At the time the Greeks were thus becoming a great nation, there was in Asia an old and powerful empire called Persia. Some of the Greek colonies in Asia Minor were accused by the great King Darius of inciting his own people in Asia Minor to revolt. And he sent an army, which punished and subdued the offending Greeks. King Darius then decided that he would invade Greece itself. He thought he could easily master that little scrap of territory, and capture its straggling colonies along the Mediterranean coast, and thus extend his own dominion into Europe.
Athens and Sparta were, as usual, engaged in a small war; but at the news of a threatened Persian invasion, the Greek States sprang solidly together.
The armies met on the field of Marathon (490 B.C.), and the Asiatic host, after a desperate conflict, turned and fled. So confident had the Persians been of victory, that they had brought a mass of white marble with which to erect a monument on the plain of Marathon. This Phidias, the great Greek sculptor, carved into a gigantic figure of Nemesis, to represent Divine vengeance.

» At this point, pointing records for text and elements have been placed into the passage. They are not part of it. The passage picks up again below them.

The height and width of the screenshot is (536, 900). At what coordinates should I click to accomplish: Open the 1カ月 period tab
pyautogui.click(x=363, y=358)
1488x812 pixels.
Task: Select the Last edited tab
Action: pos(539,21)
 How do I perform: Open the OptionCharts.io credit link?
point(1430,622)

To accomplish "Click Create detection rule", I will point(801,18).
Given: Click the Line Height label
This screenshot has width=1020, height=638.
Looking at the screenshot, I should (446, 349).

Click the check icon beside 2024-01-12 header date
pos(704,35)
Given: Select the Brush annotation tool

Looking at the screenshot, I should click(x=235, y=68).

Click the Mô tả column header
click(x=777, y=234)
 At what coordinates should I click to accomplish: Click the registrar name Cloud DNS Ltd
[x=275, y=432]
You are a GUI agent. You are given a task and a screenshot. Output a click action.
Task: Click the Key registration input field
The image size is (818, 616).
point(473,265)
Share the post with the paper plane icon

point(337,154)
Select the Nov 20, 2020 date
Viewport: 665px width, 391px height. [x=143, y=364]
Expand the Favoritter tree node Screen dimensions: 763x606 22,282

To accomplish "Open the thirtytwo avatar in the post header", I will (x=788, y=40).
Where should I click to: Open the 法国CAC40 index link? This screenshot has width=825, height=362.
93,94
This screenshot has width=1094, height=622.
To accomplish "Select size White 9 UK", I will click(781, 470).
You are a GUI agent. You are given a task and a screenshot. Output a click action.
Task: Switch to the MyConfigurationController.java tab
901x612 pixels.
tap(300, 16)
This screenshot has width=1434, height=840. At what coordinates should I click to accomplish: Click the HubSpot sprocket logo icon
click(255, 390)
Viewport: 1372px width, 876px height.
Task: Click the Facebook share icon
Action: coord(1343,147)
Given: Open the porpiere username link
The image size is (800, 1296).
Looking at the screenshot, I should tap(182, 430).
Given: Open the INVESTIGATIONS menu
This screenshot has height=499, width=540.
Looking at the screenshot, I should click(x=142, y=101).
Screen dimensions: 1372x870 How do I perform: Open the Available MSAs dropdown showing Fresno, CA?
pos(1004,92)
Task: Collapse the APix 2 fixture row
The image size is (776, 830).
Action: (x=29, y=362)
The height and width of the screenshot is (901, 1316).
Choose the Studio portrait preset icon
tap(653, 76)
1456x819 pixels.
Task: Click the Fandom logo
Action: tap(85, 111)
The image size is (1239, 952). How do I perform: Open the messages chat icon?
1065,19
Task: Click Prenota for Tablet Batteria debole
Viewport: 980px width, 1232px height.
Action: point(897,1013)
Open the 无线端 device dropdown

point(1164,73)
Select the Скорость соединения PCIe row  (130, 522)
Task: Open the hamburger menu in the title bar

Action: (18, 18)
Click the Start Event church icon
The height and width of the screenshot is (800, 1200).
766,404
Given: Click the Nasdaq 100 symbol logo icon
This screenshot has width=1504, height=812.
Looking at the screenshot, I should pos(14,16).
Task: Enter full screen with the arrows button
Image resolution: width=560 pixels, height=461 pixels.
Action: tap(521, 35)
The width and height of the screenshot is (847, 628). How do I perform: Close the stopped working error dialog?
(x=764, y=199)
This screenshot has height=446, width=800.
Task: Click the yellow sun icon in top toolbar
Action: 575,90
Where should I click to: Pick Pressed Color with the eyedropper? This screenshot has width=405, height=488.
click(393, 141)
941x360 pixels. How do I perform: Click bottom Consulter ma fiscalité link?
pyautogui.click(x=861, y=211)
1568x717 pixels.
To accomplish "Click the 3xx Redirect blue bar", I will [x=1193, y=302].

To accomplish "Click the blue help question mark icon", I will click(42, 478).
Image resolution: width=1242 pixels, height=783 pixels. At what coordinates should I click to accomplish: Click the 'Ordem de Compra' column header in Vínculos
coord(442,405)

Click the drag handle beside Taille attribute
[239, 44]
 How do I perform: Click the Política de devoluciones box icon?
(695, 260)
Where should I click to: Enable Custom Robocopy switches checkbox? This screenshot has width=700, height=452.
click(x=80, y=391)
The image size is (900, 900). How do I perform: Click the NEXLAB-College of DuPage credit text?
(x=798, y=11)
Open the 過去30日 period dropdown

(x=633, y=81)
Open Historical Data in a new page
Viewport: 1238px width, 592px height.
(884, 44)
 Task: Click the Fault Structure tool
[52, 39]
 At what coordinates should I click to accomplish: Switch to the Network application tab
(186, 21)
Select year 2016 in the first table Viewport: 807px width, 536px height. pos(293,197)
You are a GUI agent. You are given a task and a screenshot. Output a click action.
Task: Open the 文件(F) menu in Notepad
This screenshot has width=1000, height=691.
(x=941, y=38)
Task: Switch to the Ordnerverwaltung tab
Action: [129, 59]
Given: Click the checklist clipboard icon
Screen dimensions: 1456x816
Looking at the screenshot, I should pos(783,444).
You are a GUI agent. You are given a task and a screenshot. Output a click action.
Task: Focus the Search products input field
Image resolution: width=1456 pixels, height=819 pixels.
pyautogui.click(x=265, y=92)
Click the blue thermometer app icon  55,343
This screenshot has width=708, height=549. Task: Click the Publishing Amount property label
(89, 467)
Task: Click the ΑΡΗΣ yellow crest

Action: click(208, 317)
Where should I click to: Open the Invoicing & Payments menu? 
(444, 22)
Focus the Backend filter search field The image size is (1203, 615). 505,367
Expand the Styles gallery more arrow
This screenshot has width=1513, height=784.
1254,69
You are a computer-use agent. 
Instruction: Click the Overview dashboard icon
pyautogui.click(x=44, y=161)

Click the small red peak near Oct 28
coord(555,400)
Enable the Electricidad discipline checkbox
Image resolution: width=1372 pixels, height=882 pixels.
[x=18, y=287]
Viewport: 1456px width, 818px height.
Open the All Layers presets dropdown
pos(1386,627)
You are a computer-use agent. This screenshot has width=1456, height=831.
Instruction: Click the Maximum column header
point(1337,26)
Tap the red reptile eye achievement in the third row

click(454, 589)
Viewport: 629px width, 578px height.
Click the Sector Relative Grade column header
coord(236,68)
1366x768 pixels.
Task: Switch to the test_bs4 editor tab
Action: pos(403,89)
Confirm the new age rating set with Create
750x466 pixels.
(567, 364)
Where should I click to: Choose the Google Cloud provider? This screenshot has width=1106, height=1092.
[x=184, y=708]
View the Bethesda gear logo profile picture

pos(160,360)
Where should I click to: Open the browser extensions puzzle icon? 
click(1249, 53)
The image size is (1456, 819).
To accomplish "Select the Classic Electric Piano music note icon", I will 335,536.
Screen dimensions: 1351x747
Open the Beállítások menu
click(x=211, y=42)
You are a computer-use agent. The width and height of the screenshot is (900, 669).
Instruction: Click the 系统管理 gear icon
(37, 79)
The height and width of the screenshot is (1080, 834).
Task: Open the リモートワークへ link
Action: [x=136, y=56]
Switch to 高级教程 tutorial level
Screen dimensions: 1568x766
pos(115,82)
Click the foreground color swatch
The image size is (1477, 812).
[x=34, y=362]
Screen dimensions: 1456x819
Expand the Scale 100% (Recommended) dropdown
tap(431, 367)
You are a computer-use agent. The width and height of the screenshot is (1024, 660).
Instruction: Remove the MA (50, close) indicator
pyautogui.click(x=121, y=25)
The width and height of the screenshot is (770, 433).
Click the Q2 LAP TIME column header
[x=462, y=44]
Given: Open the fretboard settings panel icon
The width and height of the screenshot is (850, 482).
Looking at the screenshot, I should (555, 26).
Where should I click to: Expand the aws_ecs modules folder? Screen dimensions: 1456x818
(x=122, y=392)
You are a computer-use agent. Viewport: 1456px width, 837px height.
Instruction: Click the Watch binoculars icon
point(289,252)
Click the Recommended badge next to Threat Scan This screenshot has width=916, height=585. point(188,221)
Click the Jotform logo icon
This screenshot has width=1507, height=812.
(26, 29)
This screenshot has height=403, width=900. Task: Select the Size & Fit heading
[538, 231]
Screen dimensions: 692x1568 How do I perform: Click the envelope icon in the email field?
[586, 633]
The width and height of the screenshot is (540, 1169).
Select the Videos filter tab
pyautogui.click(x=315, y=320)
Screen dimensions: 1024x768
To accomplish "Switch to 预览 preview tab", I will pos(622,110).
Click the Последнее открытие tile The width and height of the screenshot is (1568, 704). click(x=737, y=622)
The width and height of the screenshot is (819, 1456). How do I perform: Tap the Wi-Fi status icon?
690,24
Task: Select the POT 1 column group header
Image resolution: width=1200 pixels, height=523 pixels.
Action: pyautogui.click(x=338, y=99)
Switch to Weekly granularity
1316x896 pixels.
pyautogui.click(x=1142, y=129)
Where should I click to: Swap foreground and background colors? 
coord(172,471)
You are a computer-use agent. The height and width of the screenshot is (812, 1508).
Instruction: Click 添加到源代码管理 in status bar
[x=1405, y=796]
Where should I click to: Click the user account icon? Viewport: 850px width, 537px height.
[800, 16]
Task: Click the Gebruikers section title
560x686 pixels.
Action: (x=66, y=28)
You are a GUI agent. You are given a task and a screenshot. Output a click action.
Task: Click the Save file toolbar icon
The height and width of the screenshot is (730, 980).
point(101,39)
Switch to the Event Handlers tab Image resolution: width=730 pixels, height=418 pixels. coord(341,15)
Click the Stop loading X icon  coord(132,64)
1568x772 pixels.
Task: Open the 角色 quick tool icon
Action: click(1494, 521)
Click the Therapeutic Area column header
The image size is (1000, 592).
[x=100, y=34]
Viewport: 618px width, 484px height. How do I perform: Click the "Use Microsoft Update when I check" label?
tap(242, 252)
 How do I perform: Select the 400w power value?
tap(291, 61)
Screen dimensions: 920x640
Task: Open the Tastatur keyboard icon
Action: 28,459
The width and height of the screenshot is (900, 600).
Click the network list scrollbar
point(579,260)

The proud and arrogant Persians were not used to defeat. For ten years they brooded over it and prepared to wipe it out by an overwhelming victory. Darius was dead; but his son Xerxes, in the year 480 B.C., appeared on the coast of Greece with a vast army, which he himself led.
The first incident in the war was the most renowned in the history of the world. If you do not know of it already, you will often hear how Leonidas, with his little Spartan band of three hundred, defended the narrow rocky pass at Thermopylae against the whole Persian army, and how they stood their ground until every man was killed.
The Persians pressed on into the heart of Greece. Athens was abandoned, and then burnt by the conquerors. What made the cause of Greece still more desperate was the dissensions between the Athenians and the Spartans, who insisted upon concentrating their forces to guard their own Peloponnesus. But finally all united in a great battle at Salamis.
The fate of Greece was now to be decided. Xerxes, seated on a jewelled throne that he might witness the victory of his arms, to his bitter dismay saw the terrible and overwhelming rout of his entire army, and returned to Persia with only a ragged remnant of his great host.
Now shall I tell you something more about this great King, and who it was who became his wife after he went back to Persia?
You all know the story. It is one of the most thrilling and dramatic that was ever written. You know about the lovely Jewish maiden who was chosen by the great King to be his wife in the place of Vashti, and how a wicked minister or adviser to the King plotted the downfall of Mordecai, and was then after all compelled to lead him in triumph through the streets, crying, “Thus shall it be done to the man whom the King delighteth to honor!” And how the brave Queen, at the risk of her own life, saved her people from extermination. Well, this great King was Xerxes, and his wife was Queen Esther. And after the war with the Greeks was over, her uncle, Mordecai, was chief officer to the King, and wisely managed the affairs of his great kingdom.